Items from a dataset:
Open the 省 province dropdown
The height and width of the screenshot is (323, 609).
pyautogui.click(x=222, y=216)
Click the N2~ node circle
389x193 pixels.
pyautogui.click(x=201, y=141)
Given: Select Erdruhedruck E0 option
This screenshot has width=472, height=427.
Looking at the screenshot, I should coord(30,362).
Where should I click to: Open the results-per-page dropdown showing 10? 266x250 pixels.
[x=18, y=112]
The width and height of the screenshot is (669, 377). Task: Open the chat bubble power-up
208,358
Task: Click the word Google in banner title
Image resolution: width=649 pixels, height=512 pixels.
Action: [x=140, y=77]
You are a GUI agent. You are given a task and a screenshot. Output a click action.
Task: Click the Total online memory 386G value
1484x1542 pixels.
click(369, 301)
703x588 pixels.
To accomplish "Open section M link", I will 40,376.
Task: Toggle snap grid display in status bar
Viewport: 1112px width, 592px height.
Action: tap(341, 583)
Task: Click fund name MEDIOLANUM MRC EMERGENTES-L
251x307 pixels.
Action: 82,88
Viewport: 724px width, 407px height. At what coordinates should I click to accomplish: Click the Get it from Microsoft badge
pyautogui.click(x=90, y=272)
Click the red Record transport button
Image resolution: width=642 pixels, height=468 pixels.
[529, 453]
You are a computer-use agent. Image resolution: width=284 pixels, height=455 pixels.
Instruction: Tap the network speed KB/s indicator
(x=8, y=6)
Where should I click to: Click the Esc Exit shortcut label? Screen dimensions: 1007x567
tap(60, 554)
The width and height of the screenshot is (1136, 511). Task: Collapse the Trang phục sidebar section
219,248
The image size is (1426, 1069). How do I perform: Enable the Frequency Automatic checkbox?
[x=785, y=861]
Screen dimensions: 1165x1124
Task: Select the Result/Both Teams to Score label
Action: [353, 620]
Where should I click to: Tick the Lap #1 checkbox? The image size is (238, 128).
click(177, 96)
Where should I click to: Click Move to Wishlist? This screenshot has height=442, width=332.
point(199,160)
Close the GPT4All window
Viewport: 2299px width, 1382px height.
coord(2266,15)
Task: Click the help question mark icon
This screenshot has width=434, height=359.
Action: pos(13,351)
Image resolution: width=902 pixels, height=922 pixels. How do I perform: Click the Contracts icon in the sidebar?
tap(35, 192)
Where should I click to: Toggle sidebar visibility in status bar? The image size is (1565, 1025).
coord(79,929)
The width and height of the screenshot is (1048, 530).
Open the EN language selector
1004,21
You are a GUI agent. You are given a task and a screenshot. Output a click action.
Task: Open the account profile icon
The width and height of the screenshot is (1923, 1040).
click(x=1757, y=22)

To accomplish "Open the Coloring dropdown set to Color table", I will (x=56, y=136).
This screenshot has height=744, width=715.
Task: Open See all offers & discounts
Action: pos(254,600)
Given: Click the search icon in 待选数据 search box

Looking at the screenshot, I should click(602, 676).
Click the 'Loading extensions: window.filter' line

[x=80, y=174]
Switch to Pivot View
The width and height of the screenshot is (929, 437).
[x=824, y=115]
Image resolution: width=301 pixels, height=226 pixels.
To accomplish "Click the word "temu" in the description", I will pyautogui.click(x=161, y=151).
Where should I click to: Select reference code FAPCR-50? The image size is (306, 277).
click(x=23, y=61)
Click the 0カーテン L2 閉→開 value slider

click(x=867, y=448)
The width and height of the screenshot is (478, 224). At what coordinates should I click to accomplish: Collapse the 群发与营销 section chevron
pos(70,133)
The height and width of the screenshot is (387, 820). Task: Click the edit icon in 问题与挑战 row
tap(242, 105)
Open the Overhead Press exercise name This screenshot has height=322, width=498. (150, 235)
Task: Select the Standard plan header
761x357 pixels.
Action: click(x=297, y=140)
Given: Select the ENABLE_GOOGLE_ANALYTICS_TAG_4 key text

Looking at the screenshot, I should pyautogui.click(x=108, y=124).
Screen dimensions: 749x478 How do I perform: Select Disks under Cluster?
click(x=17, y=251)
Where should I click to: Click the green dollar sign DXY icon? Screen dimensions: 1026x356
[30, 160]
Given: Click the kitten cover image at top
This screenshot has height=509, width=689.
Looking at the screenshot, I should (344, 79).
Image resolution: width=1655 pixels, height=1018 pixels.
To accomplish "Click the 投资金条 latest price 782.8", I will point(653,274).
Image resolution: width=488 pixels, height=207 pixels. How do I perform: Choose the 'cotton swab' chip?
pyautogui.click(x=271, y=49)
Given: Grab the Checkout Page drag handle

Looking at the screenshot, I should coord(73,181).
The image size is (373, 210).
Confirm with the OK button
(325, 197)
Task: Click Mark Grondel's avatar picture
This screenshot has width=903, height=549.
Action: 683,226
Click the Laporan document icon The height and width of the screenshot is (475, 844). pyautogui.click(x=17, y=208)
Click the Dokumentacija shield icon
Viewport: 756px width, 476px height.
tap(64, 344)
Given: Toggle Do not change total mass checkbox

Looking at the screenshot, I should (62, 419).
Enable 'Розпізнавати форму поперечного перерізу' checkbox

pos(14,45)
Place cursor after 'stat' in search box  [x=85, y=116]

▶ **Problem**: Copy the records from the start up to and including the line with "pyautogui.click(x=201, y=141)", requests included, and increase every coordinate in the answers by 125.

▶ **Solution to this exercise**:
Open the 省 province dropdown
The height and width of the screenshot is (323, 609).
pyautogui.click(x=347, y=341)
Click the N2~ node circle
389x193 pixels.
pyautogui.click(x=326, y=266)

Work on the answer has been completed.